Applying that test to the instant record, we find ample support for the en banc court’s finding that the buckling of claimant’s previously disabled leg caused the fall and coccyx injury, and that the trial judge’s decision to the contrary was against the weight of the evidence or contrary to law. 85 O.S.Supp.1977, § 3.6. The claimant herself testified, describing how the leg would “give way” or “buckle.” Her doctor stated that he found a “causal connection” between the leg and coccyx injuries in that “her knee gave way causing her to fall” and further explained that the knee’s instability “could easily cause a condition such as this [the coccyx broken in a fall].” The evidence here is virtually identical to that in Carrabetta, supra, and Blankenship, supra, both standing for the proposition that injury resulting from falls occasioned by previous disability may be compensable.

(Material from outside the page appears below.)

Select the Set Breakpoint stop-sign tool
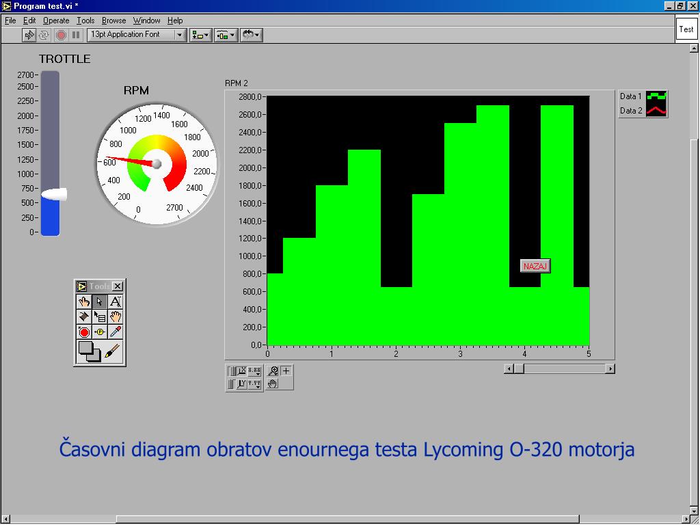The width and height of the screenshot is (700, 525). [x=83, y=332]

The employer and insurer offered no evidence of their own to dispute the claimant’s proof but instead depended on their interpretation of 85 O.S.Supp.1977, § 28 to exclude such injuries from the change of condition language. They relied heavily on Bankers Investment company v. Boyd, 560 P.2d 958 (Okl.1977), as they do in this pro*443ceeding. There, our Supreme Court vacated an award and denied a claim based partly on injuries sustained in a car wreck while the claimant, some months after an industrial accident and after termination of her employment, was on her way to the hospital for treatment of the original injury.

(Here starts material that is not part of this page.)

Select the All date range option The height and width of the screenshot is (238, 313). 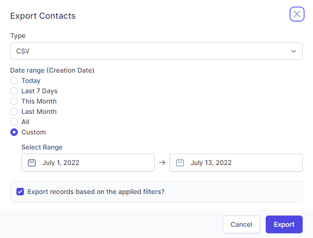(x=14, y=122)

We do not find the Boyd case controlling here for several reasons. For one thing, it was not a reopening case but an original claim. Thus, it had nothing to do with the change of condition language in § 28, but rather, had to do with whether the injury occurred in the course of employment. The decision in this regard rested largely on the fact that the claimant was no longer employed when the car accident happened, a fact which is neither duplicated nor determinative in the ease at bar. Moreover, it could not be said there that the industrial injury “caused” the claimant’s car wreck whereas in our ease, the industrial injury could well have caused the claimant’s fall, and indeed did cause it according to the undisputed evidence.
In sum, we hold that a later injury can constitute a change of condition under 85 O.S.Supp.1977, § 28 where the claimant shows a causal connection between the later injury and the originally compensated disability, regardless of whether the later injury was to the same part of the claimant’s body. Since the claimant here clearly established a causal connection between her previously disabled leg and her later fall resulting in an injury to her coccyx, the court en banc correctly overturned the trial judge’s denial of an increased award for this further disability and correctly made an award which was “proper, just and equitable.” 85 O.S.Supp.1977, § 3.6. Hence, we sustain the en banc court’s additional award of 5% permanent partial disability to the whole body.
ORDER AND AWARD SUSTAINED.
BOX, P. J., and REYNOLDS, J., concur.